By motion to dismiss filed December 23, 2008, West challenges this Court's personal jurisdiction (Doc. 90). The motion is fully briefed and comes now before the Court for resolution.
Due process limits when a state may exercise personal jurisdiction over nonresident defendants. Asahi Metal Indus. Co. v. Superior Court of California, 480 U.S. 102, 108 (1987); World-Wide Volkswagen Corp. v. Woodson, 444 U.S. 286, 291 (1980). This limitation permits potential defendants to structure their contacts and plan where their business activities will and will not render them liable to suit.See Burger King Corp. v. Rudzewicz, 471 U.S. 462, 472-73 (1985); World-Wide Volkswagen, 444 U.S. at 297.

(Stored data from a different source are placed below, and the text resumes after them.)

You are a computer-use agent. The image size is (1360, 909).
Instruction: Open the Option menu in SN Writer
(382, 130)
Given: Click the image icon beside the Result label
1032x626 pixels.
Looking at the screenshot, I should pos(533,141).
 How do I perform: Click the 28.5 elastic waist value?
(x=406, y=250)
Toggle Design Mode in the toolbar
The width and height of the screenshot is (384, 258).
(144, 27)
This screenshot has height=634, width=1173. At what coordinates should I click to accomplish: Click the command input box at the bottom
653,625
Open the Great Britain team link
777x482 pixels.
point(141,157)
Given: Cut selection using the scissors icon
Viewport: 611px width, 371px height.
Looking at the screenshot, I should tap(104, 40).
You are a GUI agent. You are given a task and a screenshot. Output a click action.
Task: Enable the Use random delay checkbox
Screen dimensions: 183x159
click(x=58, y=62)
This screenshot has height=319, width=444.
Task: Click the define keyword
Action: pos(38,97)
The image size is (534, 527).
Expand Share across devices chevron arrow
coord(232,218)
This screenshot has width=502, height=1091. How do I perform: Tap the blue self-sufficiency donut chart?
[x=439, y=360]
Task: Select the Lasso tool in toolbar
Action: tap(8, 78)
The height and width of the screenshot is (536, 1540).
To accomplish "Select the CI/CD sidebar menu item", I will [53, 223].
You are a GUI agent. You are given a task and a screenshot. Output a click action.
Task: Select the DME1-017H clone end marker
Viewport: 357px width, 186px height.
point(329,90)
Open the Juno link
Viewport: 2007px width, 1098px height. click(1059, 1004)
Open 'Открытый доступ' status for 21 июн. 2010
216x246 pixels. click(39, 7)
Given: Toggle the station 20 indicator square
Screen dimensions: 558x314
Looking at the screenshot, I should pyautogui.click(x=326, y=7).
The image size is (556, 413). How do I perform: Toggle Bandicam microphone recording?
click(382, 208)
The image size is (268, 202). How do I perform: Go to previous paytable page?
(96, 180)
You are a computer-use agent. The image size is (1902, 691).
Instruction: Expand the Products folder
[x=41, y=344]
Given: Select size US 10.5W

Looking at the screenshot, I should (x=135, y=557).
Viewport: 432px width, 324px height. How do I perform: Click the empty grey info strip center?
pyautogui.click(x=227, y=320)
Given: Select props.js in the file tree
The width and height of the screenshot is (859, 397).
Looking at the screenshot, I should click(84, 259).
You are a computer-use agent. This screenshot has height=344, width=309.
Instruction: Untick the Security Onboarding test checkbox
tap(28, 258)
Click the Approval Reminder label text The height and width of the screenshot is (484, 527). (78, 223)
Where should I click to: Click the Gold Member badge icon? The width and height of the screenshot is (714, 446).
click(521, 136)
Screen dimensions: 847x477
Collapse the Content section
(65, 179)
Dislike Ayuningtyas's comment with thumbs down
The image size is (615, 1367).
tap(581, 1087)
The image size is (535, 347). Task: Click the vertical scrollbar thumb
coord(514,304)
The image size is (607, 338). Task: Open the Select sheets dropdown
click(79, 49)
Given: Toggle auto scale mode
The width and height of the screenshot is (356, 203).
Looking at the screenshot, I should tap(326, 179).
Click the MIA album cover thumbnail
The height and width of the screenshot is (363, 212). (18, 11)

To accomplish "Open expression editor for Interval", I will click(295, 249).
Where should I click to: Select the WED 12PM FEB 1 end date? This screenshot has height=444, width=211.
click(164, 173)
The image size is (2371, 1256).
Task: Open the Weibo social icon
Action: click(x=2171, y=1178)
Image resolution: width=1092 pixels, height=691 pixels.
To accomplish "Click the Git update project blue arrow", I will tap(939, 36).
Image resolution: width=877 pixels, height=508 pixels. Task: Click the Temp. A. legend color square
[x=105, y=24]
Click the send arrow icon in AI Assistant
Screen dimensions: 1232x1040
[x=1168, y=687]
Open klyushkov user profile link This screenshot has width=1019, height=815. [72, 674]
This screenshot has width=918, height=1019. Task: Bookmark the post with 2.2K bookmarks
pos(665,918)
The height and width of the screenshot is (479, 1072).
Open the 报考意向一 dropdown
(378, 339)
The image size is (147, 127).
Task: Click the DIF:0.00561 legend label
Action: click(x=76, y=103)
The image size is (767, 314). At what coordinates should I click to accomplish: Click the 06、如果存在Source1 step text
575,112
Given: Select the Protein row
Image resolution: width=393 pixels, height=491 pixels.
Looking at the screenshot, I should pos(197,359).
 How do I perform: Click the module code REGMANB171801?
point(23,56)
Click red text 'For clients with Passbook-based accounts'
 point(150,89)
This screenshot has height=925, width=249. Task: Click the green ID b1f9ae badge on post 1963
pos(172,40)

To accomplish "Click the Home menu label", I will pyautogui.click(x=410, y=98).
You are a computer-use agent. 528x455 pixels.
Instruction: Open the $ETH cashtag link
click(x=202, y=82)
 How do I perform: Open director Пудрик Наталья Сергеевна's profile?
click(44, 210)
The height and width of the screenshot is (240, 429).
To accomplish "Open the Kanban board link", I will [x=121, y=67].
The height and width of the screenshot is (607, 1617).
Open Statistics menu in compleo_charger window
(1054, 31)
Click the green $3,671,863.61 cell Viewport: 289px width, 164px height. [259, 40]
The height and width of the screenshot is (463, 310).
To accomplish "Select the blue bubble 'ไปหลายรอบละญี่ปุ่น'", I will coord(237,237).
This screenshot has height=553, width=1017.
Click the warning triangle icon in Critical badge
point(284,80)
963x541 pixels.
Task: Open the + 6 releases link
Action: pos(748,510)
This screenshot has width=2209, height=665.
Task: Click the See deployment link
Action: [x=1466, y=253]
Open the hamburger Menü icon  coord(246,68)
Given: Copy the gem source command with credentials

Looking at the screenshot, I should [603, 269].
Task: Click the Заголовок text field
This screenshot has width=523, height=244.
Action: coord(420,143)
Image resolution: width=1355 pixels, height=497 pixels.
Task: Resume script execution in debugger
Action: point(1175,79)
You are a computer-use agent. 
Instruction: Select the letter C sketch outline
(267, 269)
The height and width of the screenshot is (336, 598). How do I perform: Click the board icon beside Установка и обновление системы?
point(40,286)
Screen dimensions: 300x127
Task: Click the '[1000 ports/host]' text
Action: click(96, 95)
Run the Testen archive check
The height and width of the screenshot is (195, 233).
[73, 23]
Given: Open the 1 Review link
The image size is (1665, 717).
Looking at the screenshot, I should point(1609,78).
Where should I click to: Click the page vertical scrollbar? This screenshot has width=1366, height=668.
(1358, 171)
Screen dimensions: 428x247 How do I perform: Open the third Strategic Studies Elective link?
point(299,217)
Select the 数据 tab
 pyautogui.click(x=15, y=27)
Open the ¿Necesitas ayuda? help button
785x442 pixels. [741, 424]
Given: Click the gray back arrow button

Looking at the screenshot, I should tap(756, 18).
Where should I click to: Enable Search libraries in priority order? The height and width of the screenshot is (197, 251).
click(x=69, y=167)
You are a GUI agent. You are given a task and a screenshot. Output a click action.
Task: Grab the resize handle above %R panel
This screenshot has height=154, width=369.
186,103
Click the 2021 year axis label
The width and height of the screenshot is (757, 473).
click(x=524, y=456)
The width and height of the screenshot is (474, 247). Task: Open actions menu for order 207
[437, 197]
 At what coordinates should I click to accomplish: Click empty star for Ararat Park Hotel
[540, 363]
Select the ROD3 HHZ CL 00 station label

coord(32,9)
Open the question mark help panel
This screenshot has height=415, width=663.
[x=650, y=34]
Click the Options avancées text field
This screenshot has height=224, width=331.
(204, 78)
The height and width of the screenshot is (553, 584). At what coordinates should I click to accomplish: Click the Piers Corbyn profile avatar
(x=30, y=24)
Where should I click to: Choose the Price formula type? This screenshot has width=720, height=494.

In diversity cases, personal jurisdiction may not be exercised over nonresident defendants unless "minimum contacts" have been established between the defendants and the particular state in which the court sits (the forum state). Jennings v. AC HydraulicA/S, 383 F.3d 546, 551 (7th Cir. 2004). In Burger King, 471 U.S. at 474, the Supreme Court emphasized that, notwithstanding modern modes of transportation and communication, "the constitutional touchstone remains whether the defendant purposefully established 'minimum contacts' in the forum State."
Stated another way, a federal court's assertion of personal jurisdiction must comport with "traditional notions of fair play and substantial justice," to satisfy the Due Process Clause of the United States Constitution. International Shoe Co. v. Washington, 326 U.S. 310, 316 (1945). Defendants must have "purposely availed" themselves of the privilege of conducting activities within the forum state, such that they should reasonably anticipate being haled into court there. World-Wide Volkswagen, 444 U.S. at 297. Defendants may not be forced to defend a suit solely "as a result of random, fortuitous, or attenuated contacts" with that state. Burger King, 471 U.S. at 476.
In addition to examining whether the exercise of personal jurisdiction squares with federal due process requirements, courts must also ascertain whether the exercise of personal jurisdiction offends state statutory or constitutional limits. The Seventh Circuit has stated: "Three distinct obstacles to personal jurisdiction must generally be examined: 1) state statutory law; 2) state constitutional law; and 3) federal constitutional law." RAR, Inc. v. Turner Diesel, Ltd., 107 F.3d 1272, 1276 (7th Cir. 1997). Accord Jennings, 383 F.3d at 548 ("In diversity cases, such as this one, a federal court must determine if a court of the state in which it sits would have personal jurisdiction over the defendant.... Thus, the jurisdictional inquiry begins with an application of the statutory law of the forum state....").
Illinois's long-arm statute provides that an Illinois court "may ... exercise jurisdiction on any ... basis now or hereafter permitted by the Illinois Constitution and the Constitution of the United States." 735 ILCS § 5/2-209(c). Because the Illinois statute authorizes personal jurisdiction to the constitutional limits, the three inquiries mentioned above collapse into two constitutional inquiries -- one state and one federal.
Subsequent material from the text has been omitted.